Mr Hill said the source of the listeria, and cause of the deaths, was yet to be determined.
Health Department Communicable Diseases branch director Dr Rod Givney said the victims could have been exposed to the listeria bacteria up to three months before they were diagnosed.
“Our interest is in finding if there’s a common source supplier to all of those hospitals,” he said.
Dr Givney said while listeria probably contributed to the deaths, it was as yet not known how great a part the bacteria played in the fatalities.
Listeria is a serious infection caused by eating food contaminated with Listeria Monocytogenes, a bacteria widely found in nature and also possibly present in raw foods.
Dr Givney said the two deceased were “already sick with low immune systems but the listeria was also detected”.

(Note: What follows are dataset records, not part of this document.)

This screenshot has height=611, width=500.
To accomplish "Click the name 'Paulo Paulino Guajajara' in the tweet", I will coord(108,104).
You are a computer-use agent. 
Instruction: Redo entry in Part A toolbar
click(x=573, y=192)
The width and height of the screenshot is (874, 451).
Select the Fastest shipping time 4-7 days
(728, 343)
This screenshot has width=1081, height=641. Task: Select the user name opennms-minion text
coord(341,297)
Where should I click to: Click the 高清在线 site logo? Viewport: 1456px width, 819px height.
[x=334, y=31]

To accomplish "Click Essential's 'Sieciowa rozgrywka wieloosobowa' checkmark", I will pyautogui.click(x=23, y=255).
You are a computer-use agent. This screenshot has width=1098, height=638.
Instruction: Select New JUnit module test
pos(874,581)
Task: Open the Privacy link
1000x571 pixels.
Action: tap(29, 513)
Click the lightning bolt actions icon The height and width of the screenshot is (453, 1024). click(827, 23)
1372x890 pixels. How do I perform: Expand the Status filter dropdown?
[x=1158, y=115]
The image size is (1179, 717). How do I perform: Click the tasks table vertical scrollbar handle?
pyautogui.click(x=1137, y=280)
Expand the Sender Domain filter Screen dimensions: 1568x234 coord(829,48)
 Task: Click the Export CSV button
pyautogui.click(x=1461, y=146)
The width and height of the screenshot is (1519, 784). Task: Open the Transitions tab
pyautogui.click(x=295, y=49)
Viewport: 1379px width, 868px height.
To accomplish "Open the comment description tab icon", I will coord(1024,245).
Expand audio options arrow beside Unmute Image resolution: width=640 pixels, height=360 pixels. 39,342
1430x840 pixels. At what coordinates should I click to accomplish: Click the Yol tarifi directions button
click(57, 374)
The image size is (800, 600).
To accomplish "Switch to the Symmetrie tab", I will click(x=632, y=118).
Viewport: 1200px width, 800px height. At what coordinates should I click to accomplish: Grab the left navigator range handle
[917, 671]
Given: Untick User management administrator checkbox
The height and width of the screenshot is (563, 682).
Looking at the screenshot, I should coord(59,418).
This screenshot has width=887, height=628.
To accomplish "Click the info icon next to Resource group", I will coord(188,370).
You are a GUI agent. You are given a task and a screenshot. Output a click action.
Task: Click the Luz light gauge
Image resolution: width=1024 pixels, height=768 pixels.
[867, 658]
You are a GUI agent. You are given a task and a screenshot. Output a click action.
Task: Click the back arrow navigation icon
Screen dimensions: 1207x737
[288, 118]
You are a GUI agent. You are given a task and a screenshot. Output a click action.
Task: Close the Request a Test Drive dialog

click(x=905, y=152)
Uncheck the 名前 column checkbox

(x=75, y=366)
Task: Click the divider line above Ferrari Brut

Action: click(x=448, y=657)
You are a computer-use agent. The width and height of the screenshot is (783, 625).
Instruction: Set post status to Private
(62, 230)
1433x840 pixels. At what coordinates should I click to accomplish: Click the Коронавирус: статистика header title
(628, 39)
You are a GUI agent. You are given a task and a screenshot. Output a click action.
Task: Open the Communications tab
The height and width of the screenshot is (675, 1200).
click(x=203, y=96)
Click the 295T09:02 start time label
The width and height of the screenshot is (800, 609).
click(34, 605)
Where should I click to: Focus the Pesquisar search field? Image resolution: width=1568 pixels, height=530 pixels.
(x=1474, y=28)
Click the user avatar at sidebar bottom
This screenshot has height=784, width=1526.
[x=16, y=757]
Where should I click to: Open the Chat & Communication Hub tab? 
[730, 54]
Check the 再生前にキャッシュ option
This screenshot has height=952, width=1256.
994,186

“While listeria infection is uncommon and generally causes no symptoms in healthy people, it can be very dangerous for people in high risk groups,” he said.
People most at risk included pregnant women, those aged over 65, and people with weakened immune systems such as cancer, AIDS or diabetes.
Health officials were testing food from the hospitals where the patients were being treated and from their private homes.
Dr Givney said it appeared some of the victims acquired the listeria infection in hospital and some in the community.